Underlying this is the suggestion that the Irish race needs a physical space in which employment can be the preserve of "our own". In 1904 the German writer Friedrich Ratzel said much the same thing when he argued that races needed to maintain a physical space of their own, without which they would dwindle in numbers and die out. Without space, there would not be jobs or economic development. Ratzel called this theory Lebensraum (or "living space").
Even in 1904 Ratzel was already outdated. According to Paul Kennedy's (1989) The Rise and Fall of the Great Powers, what the German people needed at that time was technology and education, not physical space. Yet, as Aine Ni Chonaill (who I believe is a teacher) knows, Lebensraum became a core part of the racist ideology of the Nazi state. It contributed to genocide.

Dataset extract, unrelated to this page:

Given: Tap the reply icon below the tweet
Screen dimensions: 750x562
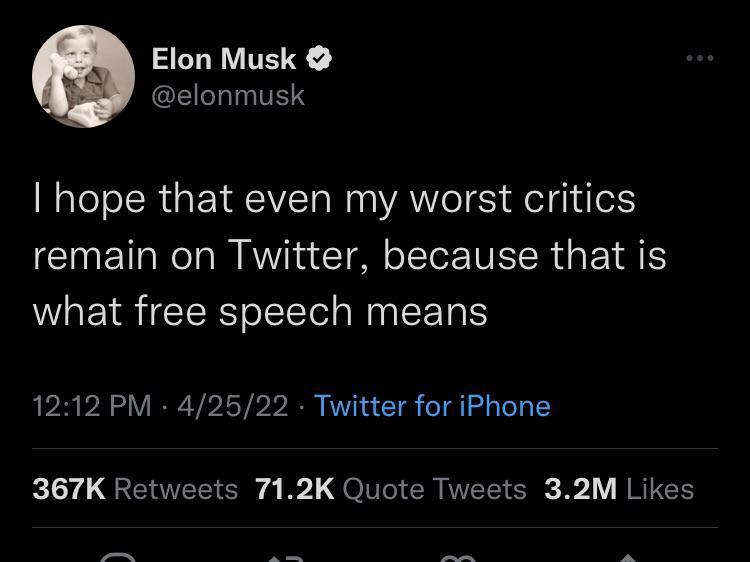Looking at the screenshot, I should [x=118, y=556].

The competition for jobs and space have often been used as reasons for racist policies. This competition is the starting point racists use to spread their backward, outdated and inhumane message. These policies, in turn, are part of a continuum. They legitimate the racism that leads to violence. Personally, I think that Ireland has had enough sectarian attacks (which are genocidal in nature, according to the UN definition). We can do without ideological and political justification for even more. - Yours, etc. Roland Tormey,
Avondale Court, Corbally, Limerick.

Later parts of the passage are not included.